Scientific classification
- Domain: Eukaryota
- Kingdom: Animalia
- Phylum: Chordata
- Class: Actinopterygii
- Order: Siluriformes
- Family: Schilbeidae
- Genus: Pseudeutropius
- Species: P. mitchelli
- Binomial name: Pseudeutropius mitchelli Günther, 1864

= Pseudeutropius mitchelli =

- Genus: Pseudeutropius
- Species: mitchelli
- Authority: Günther, 1864

Species of fish

Pseudeutropius mitchelli is an endangered species of freshwater fishes endemic to Kerala, India that belongs to the family of Schilbid catfishes.
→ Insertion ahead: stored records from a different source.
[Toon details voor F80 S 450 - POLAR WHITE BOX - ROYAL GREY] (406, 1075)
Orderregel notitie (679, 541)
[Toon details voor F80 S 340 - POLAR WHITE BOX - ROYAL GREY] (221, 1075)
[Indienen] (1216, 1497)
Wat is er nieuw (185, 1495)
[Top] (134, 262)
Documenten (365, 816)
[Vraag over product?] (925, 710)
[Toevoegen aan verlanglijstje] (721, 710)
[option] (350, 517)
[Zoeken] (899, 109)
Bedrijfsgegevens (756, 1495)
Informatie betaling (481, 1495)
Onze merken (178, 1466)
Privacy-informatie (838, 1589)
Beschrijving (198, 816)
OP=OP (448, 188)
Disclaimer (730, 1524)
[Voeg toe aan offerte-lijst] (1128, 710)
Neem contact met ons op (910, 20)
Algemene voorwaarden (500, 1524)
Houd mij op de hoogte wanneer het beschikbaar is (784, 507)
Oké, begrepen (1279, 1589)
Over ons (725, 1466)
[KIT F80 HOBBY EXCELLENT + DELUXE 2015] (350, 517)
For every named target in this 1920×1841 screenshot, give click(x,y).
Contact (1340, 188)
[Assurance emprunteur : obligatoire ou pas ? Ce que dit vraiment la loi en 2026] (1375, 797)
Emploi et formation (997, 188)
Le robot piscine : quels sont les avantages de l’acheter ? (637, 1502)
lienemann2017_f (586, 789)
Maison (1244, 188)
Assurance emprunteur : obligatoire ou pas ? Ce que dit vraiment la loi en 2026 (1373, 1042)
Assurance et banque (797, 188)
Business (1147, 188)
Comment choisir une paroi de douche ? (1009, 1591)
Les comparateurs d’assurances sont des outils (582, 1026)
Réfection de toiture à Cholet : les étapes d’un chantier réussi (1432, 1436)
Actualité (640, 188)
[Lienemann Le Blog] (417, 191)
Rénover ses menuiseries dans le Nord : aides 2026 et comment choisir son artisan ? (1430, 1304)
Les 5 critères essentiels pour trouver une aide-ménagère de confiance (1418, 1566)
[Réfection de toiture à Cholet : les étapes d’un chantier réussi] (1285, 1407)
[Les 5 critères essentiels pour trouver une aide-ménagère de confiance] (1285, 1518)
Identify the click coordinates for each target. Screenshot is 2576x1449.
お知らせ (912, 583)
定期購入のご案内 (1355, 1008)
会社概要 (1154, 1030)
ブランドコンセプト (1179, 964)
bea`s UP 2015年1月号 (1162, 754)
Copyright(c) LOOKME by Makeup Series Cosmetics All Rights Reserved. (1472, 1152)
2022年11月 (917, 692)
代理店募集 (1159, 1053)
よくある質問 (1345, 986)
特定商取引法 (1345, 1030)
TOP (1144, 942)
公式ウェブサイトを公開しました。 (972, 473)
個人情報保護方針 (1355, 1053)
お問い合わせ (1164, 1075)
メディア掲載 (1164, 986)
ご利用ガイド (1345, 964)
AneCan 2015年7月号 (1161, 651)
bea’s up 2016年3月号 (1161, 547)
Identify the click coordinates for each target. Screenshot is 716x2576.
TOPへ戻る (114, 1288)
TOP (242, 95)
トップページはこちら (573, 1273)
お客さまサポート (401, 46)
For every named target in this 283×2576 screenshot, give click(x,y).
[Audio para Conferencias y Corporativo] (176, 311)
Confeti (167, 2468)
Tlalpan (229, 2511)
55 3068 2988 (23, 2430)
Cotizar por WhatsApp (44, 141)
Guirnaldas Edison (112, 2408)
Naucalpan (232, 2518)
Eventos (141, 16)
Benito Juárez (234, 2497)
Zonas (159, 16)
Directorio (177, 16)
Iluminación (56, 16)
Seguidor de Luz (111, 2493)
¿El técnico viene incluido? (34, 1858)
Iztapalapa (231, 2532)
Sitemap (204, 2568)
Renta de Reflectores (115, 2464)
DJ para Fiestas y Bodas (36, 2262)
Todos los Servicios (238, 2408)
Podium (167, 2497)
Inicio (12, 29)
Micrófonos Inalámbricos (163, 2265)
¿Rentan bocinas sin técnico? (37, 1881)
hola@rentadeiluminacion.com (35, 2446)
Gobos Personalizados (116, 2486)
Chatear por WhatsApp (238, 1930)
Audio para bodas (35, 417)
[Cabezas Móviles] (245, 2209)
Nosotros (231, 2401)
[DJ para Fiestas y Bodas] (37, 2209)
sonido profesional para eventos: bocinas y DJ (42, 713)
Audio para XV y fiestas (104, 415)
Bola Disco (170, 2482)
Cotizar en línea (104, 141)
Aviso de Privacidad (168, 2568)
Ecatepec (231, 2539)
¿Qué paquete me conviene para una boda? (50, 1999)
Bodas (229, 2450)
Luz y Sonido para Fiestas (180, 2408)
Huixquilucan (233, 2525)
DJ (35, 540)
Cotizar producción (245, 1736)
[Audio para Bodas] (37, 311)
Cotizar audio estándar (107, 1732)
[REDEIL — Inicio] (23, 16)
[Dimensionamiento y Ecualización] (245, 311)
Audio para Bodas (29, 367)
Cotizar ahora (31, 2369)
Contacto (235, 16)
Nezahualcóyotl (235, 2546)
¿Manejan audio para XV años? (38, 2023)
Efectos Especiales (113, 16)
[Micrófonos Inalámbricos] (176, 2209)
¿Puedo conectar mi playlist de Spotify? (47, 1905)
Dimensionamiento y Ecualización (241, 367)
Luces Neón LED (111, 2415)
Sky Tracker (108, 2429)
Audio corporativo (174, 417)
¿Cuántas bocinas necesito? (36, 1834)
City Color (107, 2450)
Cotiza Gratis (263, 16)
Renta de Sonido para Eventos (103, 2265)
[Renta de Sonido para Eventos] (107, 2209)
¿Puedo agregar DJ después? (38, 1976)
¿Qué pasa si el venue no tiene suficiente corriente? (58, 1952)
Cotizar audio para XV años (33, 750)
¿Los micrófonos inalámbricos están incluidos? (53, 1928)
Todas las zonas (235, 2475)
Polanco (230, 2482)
It is known as Malabar patashi.

==Distribution==
Pseudeutropius mitchelli is endemic to the rivers of Kerala, part of Western Ghats. Known from the middle reaches of the Chaliyar, Bharatapuzha, Chalakudy River, Periyar River, and Achenkovil.

==Description==
A species of Pseudeutropius with head 4.7–5.1 in SL; eye diameter 3.0–3.5 in head; mouth terminal, upper jaw slightly longer than lower jaw; teeth villiform, in bands on jaws; vomero-palatine in two distinct, small, oval patches; 4 pairs of barbels; maxillary barbels extend to middle of pelvic fins; dorsal fin inserted anterior to pelvic fins.